Chiunque sia mai stato a Venezia sa che, appena usciti dalla stazione Santa Lucia, ci si trova immediatamente di fronte a una bellezza quasi commovente: chiese e palazzi, sostenuti da palafitte, si riflettono nell’acqua, il cui colore si mescola a quello del cielo. Un colpo d’occhio incredibile e unico, che fa immediatamente pensare a quanto possano essere folli, ma anche capaci di cose straordinarie, gli esseri umani. Chi ci è stato sa anche che difficilmente il piazzale davanti alla stazione è vuoto: orde di persone si mettono in fila per prendere i taxi, sui ponti c’è una fiumana di gente, piazza San Marco di solito è satura fino a scoppiare. Invece durante il lockdown, come testimoniano le immagini di Molecole, Venezia sembrava una città fantasma, abitata solamente dai piccioni. I racconti dei pescatori e degli esperti, che all’inizio del documentario spiegano come si stia cercando di salvare Venezia dall’inabissamento, diventano quindi doppiamente malinconici: la caducità della vita umana si rispecchia in quella della città, che sembra destinata a dover sprofondare, un sentimento che il restare bloccati in casa ha acuito in modo esponenziale. Chissà che effetto deve aver fatto sentire dalla finestra il rumore dell’acqua nel silenzio assoluto. Quei canali diventano però presto delle vere e proprie vene, o dei gangli nervosi, ripercorrendo i quali Andrea Segre mette piano a piano a fuoco la figura del padre, Ulderico Segre, stimato docente all’Università degli studi di Modena e Reggio Emilia, ordinario di Chimica Fisica presso la facoltà di Scienze Matematiche, Fisiche e Naturali dal 1991, scomparso nel 2008.

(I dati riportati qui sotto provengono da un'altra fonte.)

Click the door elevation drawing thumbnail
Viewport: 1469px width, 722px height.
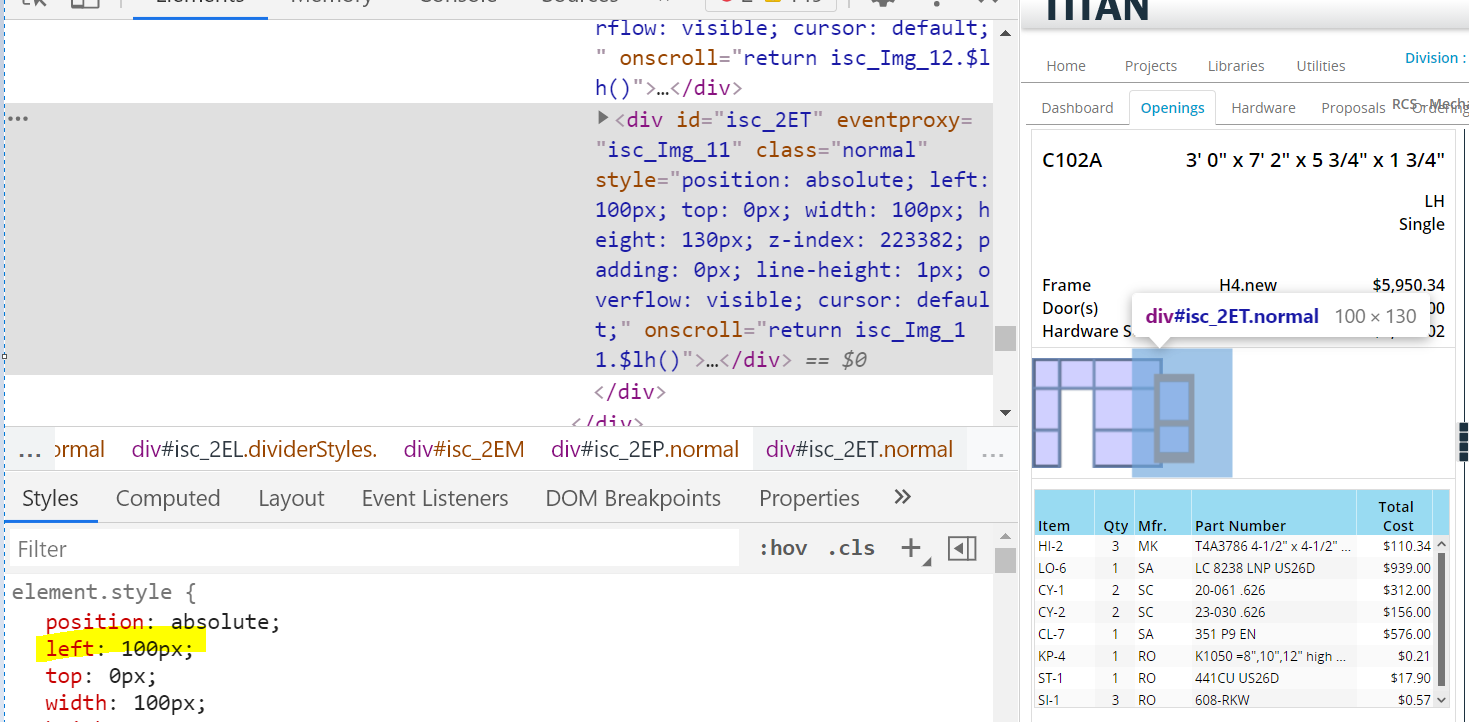[x=1174, y=418]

Da sempre malato al cuore, Ulderico Segre, secondo le parole del figlio, ha passato la vita ad analizzare particelle e reazioni chimiche per cercare di dare una spiegazione all’imprevedibilità dell’esistenza. Un po’ quello che, anni dopo, ha fatto il figlio con questo documentario: ritrovando scritti, fotografie, filmati, ha disseminato con il metodo di uno scienziato il suo rapporto col genitore, presenza importante, ma sempre più distante man mano che il regista cresceva. Ogni telefonata era una promessa di raccontarsi tutto dal vivo e quel momento è arrivato raramente. Ecco che quindi la macchina da presa diventa il mezzo con cui dialogare finalmente a cuore aperto con il padre, dicendo tutte quelle cose rimaste inespresse negli anni, imprimendole sul grande schermo oltre che sulla carta, unico spazio in cui l’autore era riuscito ad aprirsi di più. Ritrovando le proprie radici, Andrea Segre ha riscoperto anche la sua città natale: vivendo i mesi del lockdown lì e ascoltando quello che Venezia aveva da dire in quei giorni, ha ridefinito il proprio rapporto con lei. Polo attrattivo per eccellenza grazie alla sua bellezza, la Serenissima è spesso soffocata dai turisti: godersela in silenzio e vuota, ha permesso all’autore di capire e ridefinire il suo ruolo e il significato nella realtà di oggi. Una città che mostra come debolezza e forza possano, e a volte debbano, convivere.